▸ **What you should do**
In the partial fractions problem below, which expression is in the numerator of the rational function?

[Extract to read — start]

A rational function is given in this problem and it is formed by the involvement of a quadratic expression $x^2+13x+15$ and two linear expressions in one variable $2x+3$ and $x+3$.

$\dfrac{x^2+13x+15}{(2x+3)(x+3)^2}$

In this rational expression,

- $x^2+13x+15$ is the expression in the numerator.
- In the denominator, the linear expression $x+3$ is multiplied by itself and their product is expressed as square of $x+3$ in exponential notation.
- Finally, the repeated linear factor $x+3$ is multiplied by the linear expression $2x+3$.

The given rational function consists of repeated linear factor has to decompose into the partial fractions in this problem. So, let us learn how to decompose the rational expression into partial fractions.

[Extract to read — finish]
[Material provided — start]

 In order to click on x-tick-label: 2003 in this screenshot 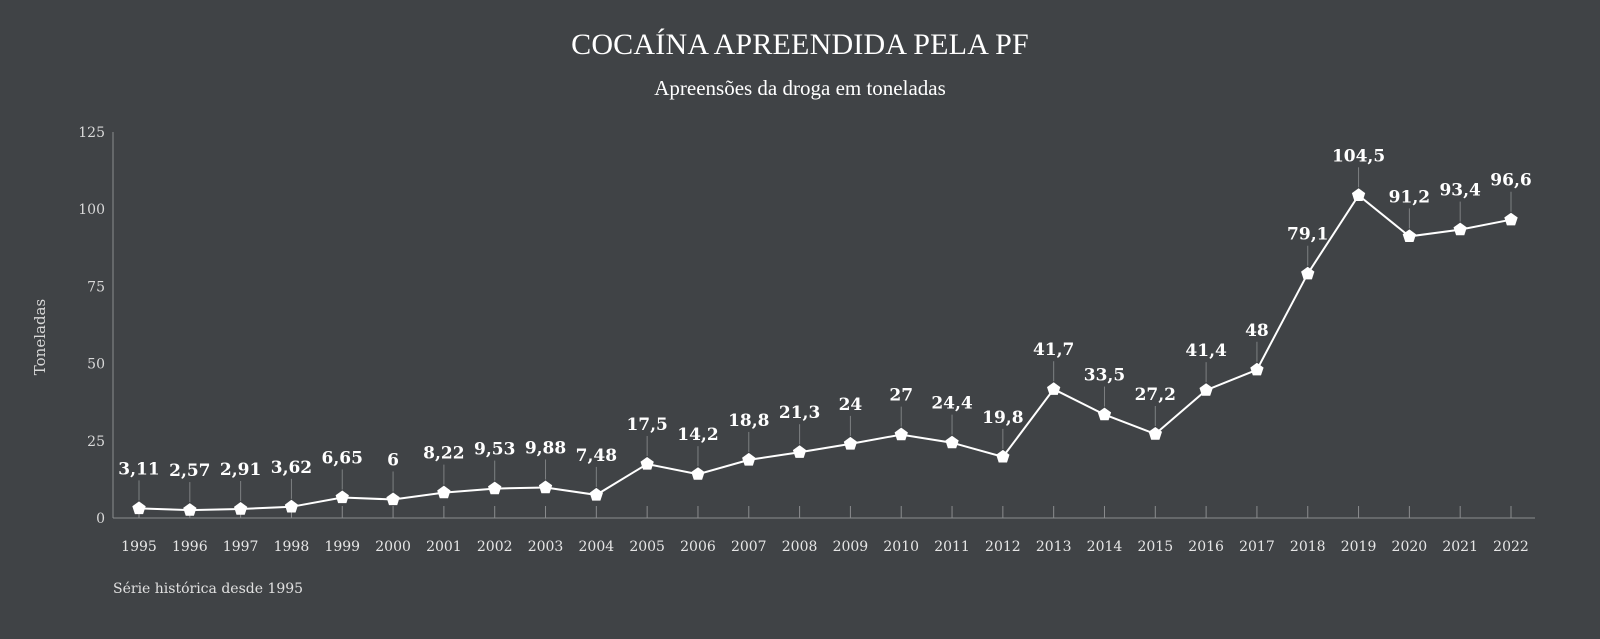, I will do `click(546, 547)`.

[Material provided — finish]

▸ **Solution to this task**
$x^2+13x+15$